Khalilou a 45 ans et travaille en cuisine depuis 2008 au Millénaire, à Aubervilliers. Depuis trois mois, il suit tous les jeudis des cours de français. “Écriture, lecture, on n’arrête pas. On commence à 9h00 et on termine à 17h00. C’est pas facile, mais je m’accroche parce que ce que j’ai envie d’évoluer “, explique-t-il.
130 salariés de Sodexo suivent le programme
Comme lui, environ 130 salariés de Sodexo ont démarré depuis décembre 2022 le programme de formation qui s’étend sur six mois. À l’issue de 180 heures de cours, qui peuvent comprendre plusieurs modules en fonction des profils, comme les mathématiques ou les savoirs numériques, les candidats visent l’obtention d’un diplôme de compétence en langue (DCL) française ou français-langues étrangères.
Une des conditions de réussite : que la formation se déroule sur le temps de travail et le plus souvent à proximité du domicile pour éliminer les freins liés aux transports ou à la garde d’enfant. Partenaire du projet, le Greta, réseau de formation permanente de l’éducation nationale.
“Franchir le pas de la formation“
À l’origine de ce programme, Majda Vincent, la directrice des ressources humaines du groupe. “On ne peut pas évoluer si on ne sait ni lire, ni écrire, ni compter, ni utiliser des tablettes numériques. L’employabilité, ça commence par ces compétences de base“, défend la DRH.

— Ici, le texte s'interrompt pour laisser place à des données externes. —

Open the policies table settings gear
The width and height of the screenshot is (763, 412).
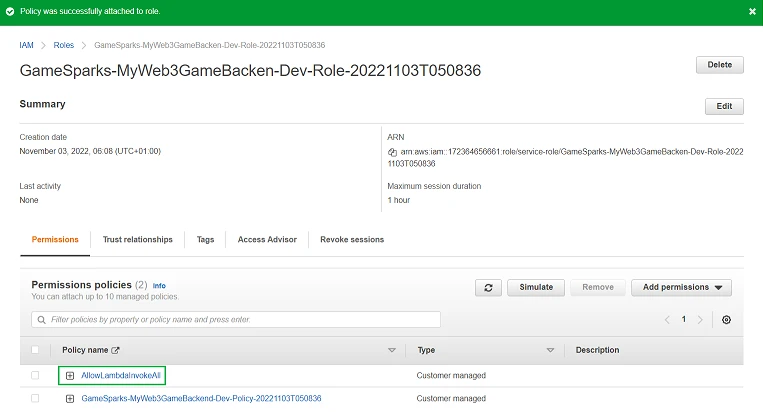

“Le problème, c’est que pour amener les gens à la formation, il faut d’abord lever le tabou, oser en parler et franchir le pas de la formation. On ne se rend pas compte des stratégies de contournement que des personnes en situation d’illettrisme déploient pour passer entre les mailles, tout simplement par nécessité“, poursuit-elle. Ce travail de fond passe par beaucoup de communication interne et s’appuie sur les managers et les responsables locaux des ressources humaines. Ces derniers sont d’ailleurs sensibilisés à la question de l’illettrisme afin qu’ils puissent identifier les salariés, et les amener à intégrer le programme.
“Ça va me permettre de lire les fiches techniques”

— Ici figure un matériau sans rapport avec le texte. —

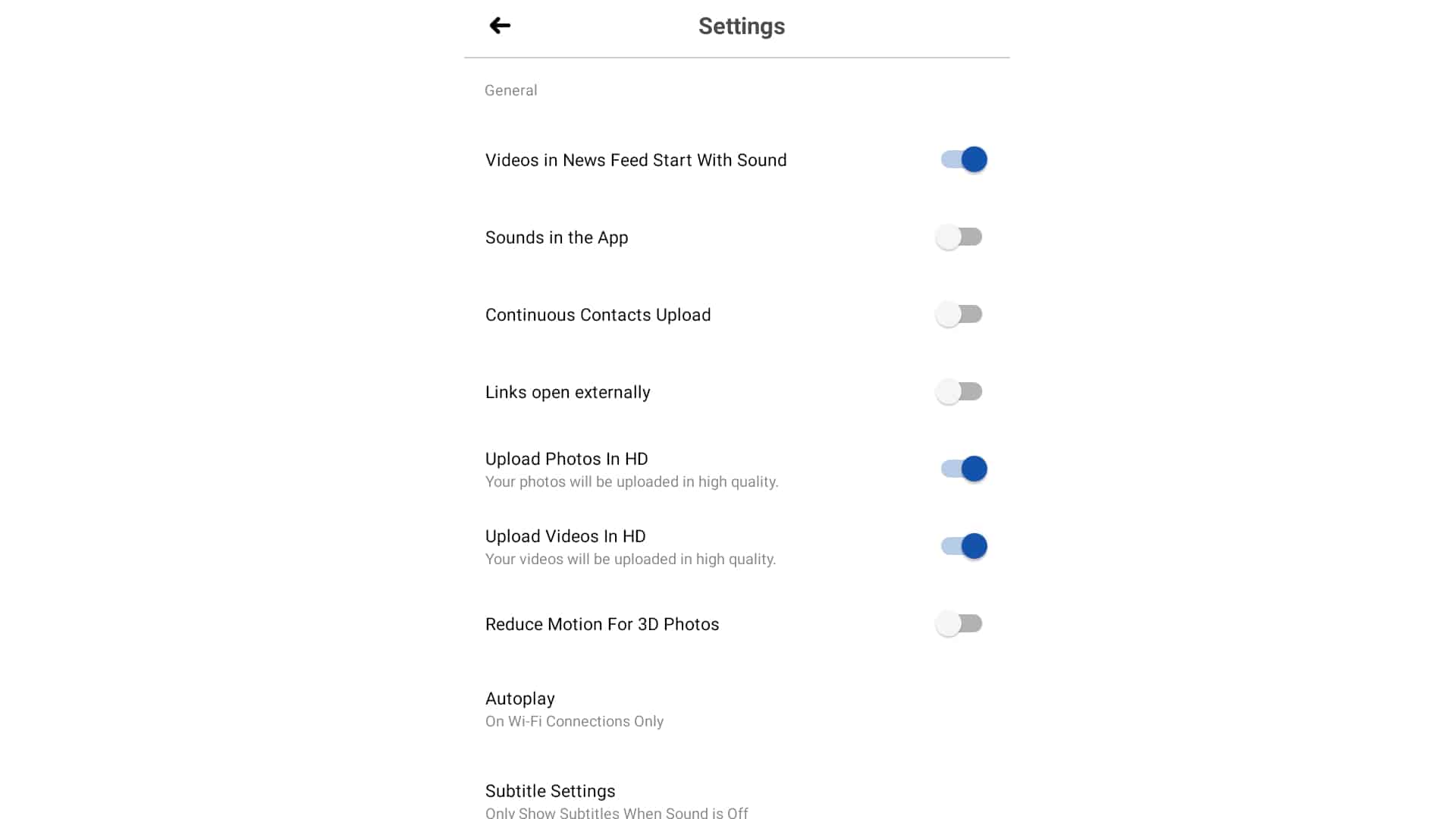Open Subtitle Settings
The image size is (1456, 819).
550,791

“Je n’ai pas réfléchi quand mon chef me l’a proposé. Mais, c’est vrai qu’il faut avoir envie“, indique Khalilou, qui souhaite devenir chef cuisinier. Pour lui, le bénéfice professionnel est évident. “Ça va me permettre de lire les fiches techniques”, résume-t-il.
C’est le cas aussi de Gopé, chef plongeur depuis cinq mois sur le site de Sodexo au siège de la Société du Grand Paris, à Saint-Denis, où s’est rendue, ce vendredi, Carole Grandjean, ministre déléguée chargée de l’enseignement et de la formation professionnelle. Gopé achèvera le programme de formation le 3 novembre et veut devenir cuisinier. “Mais j’ai encore des difficultés en lecture, c’est pour ça que je veux continuer.”
Pour le directeur de restaurant, Laurent Sauvaire, le programme a amélioré la communication au sein de l’équipe. “Maintenant, avec Gopé, on se parle, on se comprend. Le changement a été radical. La barrière de la langue ne facilite pas la transmission des consignes. Il faut souvent réexpliquer et, de manière plus générale, le fait de se comprendre apaise les tensions et change les relations au quotidien.”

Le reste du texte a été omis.